Youth unemployment worldwide is on the rise and with growing use of automation and artificial intelligence; employment opportunities might be even more hampered.
Robots are going to have a huge impact on working and social environments. They are already affecting children and the younger generations. I am mostly worried about the fact that robots might replace some of the workforce and we will have robots as colleagues; how we will develop and interact as human beings if we are co-working with robots all day long. I sense a problem for our personal development, social interactions and communication. Scientists already are speaking about the next stage in evolution that we will transform in Robo Sapiens. It sounds grotesque to me.
I have been studying technologies for 20 years and now 20 years later, we see the technological advantages, which of course have had a positive impact for some areas of our lives but I am now troubled about the social aspects of it.
For instance, the youth in China do not have a say about their future, they do not have freedom or their own autonomy. Parents are the masters of their children’s future plans. You see that many children play and act in a created virtual reality, and creating their “second self” where they create imaginary lives so-called alter egos and imitate interactions with others who were also created on the same platform. It feels that you no longer know who you are, and later you find out this is an imaginary second life. I believe this also affects and explains the high numbers of suicide rates among other things. My abovementioned concerns are interchangeably connected to several issues and I am in search of how we as a society can become freed from social pressure and choose to become who we want to be in this complex world context.
Next to my teaching I am trying to enable students to take control of their lives and stand up to people, who are trying to crush them. I try to plant a seed in their minds that they can be the change they wish to see in the world, regardless of age and capabilities.
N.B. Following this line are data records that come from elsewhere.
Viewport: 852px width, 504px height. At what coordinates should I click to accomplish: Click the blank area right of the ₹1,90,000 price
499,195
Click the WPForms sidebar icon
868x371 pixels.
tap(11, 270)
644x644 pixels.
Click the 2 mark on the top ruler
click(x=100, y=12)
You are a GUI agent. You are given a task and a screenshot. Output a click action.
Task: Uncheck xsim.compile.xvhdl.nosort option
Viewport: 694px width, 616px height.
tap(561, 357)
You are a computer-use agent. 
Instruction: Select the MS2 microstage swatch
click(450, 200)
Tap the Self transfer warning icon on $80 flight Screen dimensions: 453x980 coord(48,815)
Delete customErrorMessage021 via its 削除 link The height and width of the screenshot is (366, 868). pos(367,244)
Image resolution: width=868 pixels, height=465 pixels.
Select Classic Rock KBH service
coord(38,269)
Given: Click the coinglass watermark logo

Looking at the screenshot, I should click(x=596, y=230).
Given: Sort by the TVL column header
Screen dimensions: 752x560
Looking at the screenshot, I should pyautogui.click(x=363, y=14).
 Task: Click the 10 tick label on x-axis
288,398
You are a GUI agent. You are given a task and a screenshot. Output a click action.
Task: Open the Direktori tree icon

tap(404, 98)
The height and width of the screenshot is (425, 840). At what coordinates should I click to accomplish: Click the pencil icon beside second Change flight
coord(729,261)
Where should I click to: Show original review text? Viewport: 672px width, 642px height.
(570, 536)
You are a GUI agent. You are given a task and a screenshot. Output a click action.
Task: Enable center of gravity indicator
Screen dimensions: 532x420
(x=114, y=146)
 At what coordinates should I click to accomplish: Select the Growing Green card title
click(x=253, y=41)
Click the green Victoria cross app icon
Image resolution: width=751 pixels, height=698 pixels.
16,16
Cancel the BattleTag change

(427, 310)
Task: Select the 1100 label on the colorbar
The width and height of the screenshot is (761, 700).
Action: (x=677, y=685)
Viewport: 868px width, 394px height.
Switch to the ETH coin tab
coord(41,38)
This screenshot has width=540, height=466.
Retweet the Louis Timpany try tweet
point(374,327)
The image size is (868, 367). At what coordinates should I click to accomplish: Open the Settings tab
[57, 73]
If you really believe in yourself, what you want to achieve, with hard work and persistence you can. There should be nobody to dictate your life, your choices and push you down. On the contrary you need to love yourself and give yourself an opportunity to discover life around you.
My answer might not be socially correct but rather truthful – I do not think and set objectives for my future. I enjoy the journey i.e. the process rather than being focused on the end result. What I really want to make a difference in is to contribute to the world change and make a better place to live.